Albert pushed the hurt aside, something he was vastly experienced at doing, and tried instead to focus on what his brother had said; there was a future in which they would be together, would do something incredible, and exciting, and dangerous. The New Year, which usually brought him nothing but gloom, suddenly seemed bright and full of possibility.

“Don’t worry about it,” he replied, and smiled. “Although it sounds like you’re going to have to get a lot better at keeping secrets.”

Robert grinned. “So should Dad. You know who he told me works for Blacklight?”

“Who?”

“Frankenstein.”

“Piss off. Doctor Frankenstein is real?”

Robert shook his head. “Not the doctor, the monster. Apparently, he took his creator’s name. Some sort of honour thing.”

“Frankenstein’s monster is real and works with our dad? That’s what you’re telling me?”

“Yep,” replied Robert. “And in a year’s time, so will we. Try and get your head round that.”

“I need a drink,” said Albert, then grinned at his brother. “A big one.”

Robert laughed, a noise that was high and loud and full of happiness.

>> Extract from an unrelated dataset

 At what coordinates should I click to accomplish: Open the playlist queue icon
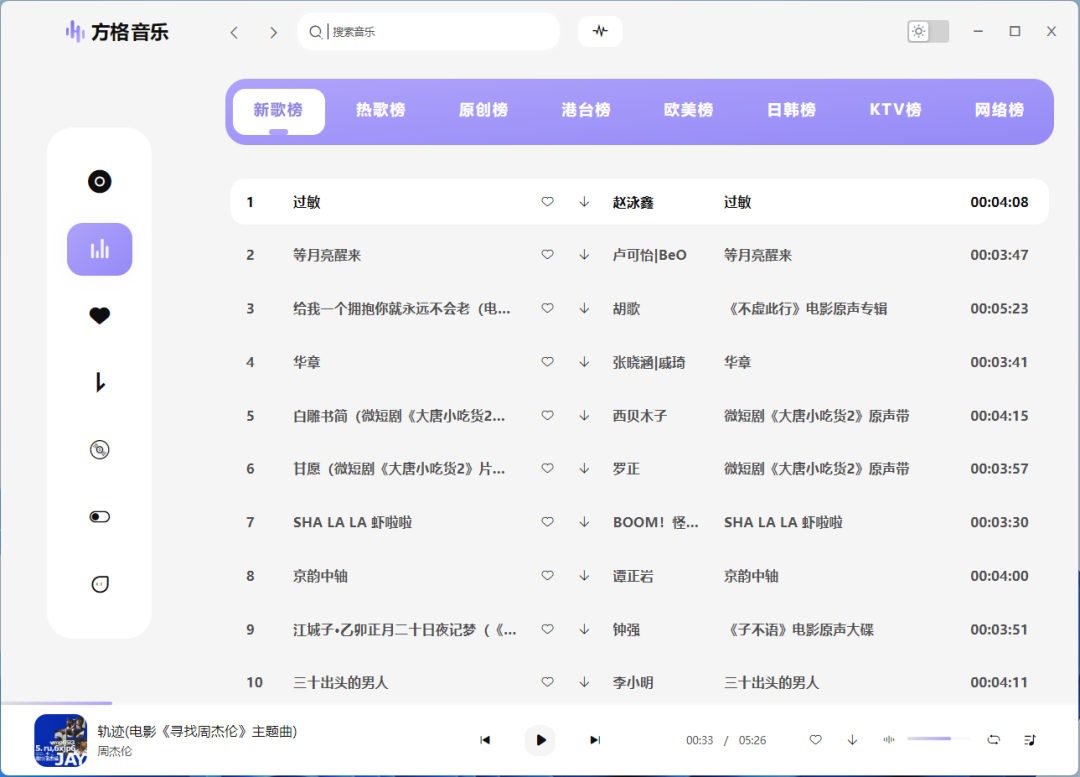pos(1030,740)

The two brothers threw their arms round each other’s shoulders and rejoined the party as the crowd began their joyous countdown to midnight.

For eight long months, Albert looked forward to his birthday with an excitement he hadn’t felt since he was a little boy. Spring and summer passed with agonising slowness, until finally, at long last, the day arrived. He journeyed from his halls in Cambridge to his parents’ home the afternoon before, enjoyed the atmosphere of palpable anticipation that surrounded the table as they ate dinner, then bade his family goodnight.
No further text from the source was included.